Background & aims: In addition to gastric sensorimotor dysfunctions, functional dyspepsia (FD) is also variably associated with duodenal micro-inflammation and epithelial barrier dysfunction, the pathogenesis and clinical significance of which are unknown. Our hypothesis was that miRNAs and/or inflammation degrade epithelial barrier proteins, resulting in increased duodenal mucosal permeability in FD.

Methods: We compared the duodenal mucosal gene expression and miRNAs, in vivo permeability (lactulose-mannitol excretion between 0 and 60 and 60 and 120 minutes after saccharide ingestion), ex vivo assessments (transmucosal resistance, fluorescein isothiocyanate [FITC]-dextran flux, and basal ion transport), and duodenal histology (light and electron microscopy) in 40 patients with FD and 24 controls.

Results: Compared with controls, the mRNA expression of several barrier proteins (zonula occludens-1, occludin, claudin-12, and E-cadherin) was modestly reduced (ie, a fold change of 0.8-0.85) in FD with increased expression of several miRNAs (eg, miR-142-3p and miR-144-3-p), which suppress these genes. The urinary lactulose excretion and the lactulose:mannitol ratio between 60 and 120 minutes were greater in FD than in controls (P < .05). The FITC-dextran flux, which reflects paracellular permeability, was inversely correlated (r = -0.32, P = .03) with transmucosal resistance and directly correlated (r = 0.4, P = .02) with lactulose:mannitol ratio. Other parameters (mucosal eosinophils, intraepithelial lymphocytes, and mast cells, transmucosal resistance, FITC-dextran flux, average intercellular distance, and proportion of dilated junctions) were not significantly different between groups.

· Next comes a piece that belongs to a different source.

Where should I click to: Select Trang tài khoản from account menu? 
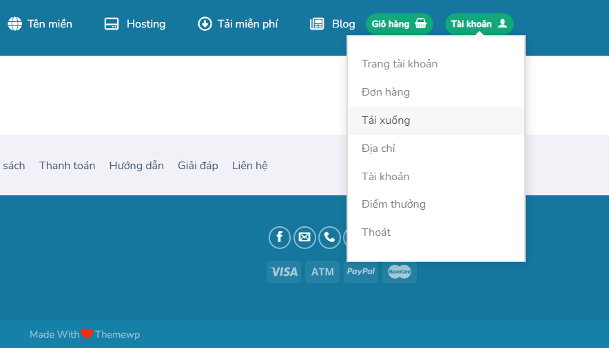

Conclusions: In FD, there is a modest reduction in the expression of several duodenal epithelial barrier proteins, which may be secondary to up-regulation of regulatory miRNAs, and increased small intestinal permeability measured in vivo.

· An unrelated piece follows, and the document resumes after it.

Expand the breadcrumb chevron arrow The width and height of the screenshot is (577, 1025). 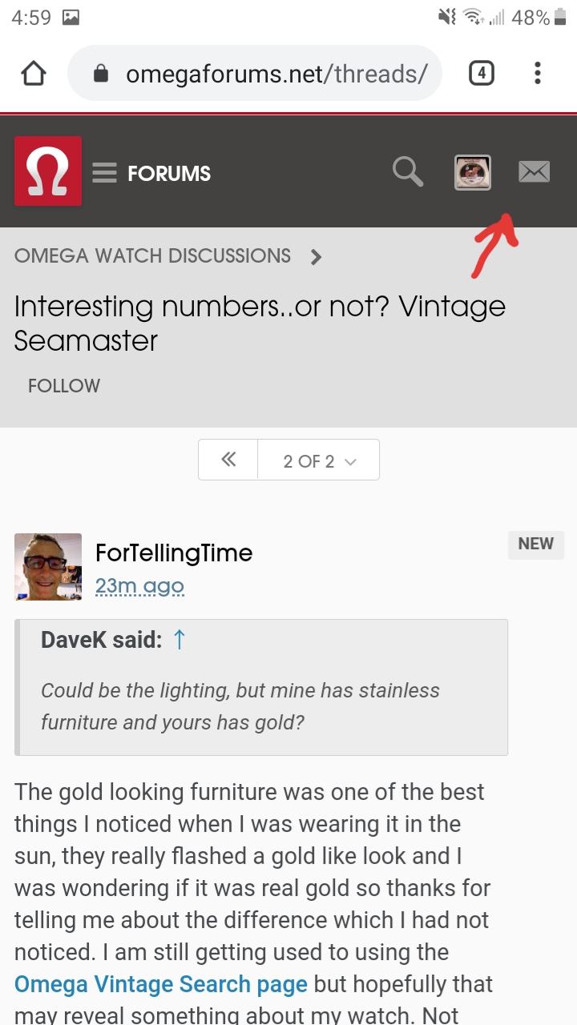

Keywords: Duodenal Epithelial Permeability; Inflammation; Intestinal Barrier; Tight Junction Gene Expression.

Figure 1.

In Vivo Permeability. Lactulose and mannitol excretion between 0-60 minutes (upper panel) and 60-120 minutes (lower panel) in controls and functional dyspepsia (FD).

Figure 2.

Ex-vivo assessments. Comparison of transmucosal resistance (TMR) (A), basal Isc (B), and rate of FITC–dextran flux measured over 3 hours (C) between controls and FD. Correlation between baseline duodenal transmucosal resistance (TMR) and FITC-dextran flux (D).

Figure 3.

Reduced Duodenal Mucosal Expression of Barrier Proteins in Functional Dyspepsia. (Used with permission, Mayo Foundation for Medical Education and Research.) All differentially expressed proteins are significant at a false discovery rate less than 0.05.

Figure 4.

Heat maps showing differentially expressed miRNAs (upper panel) and mRNAs (lower panel) between controls and FD.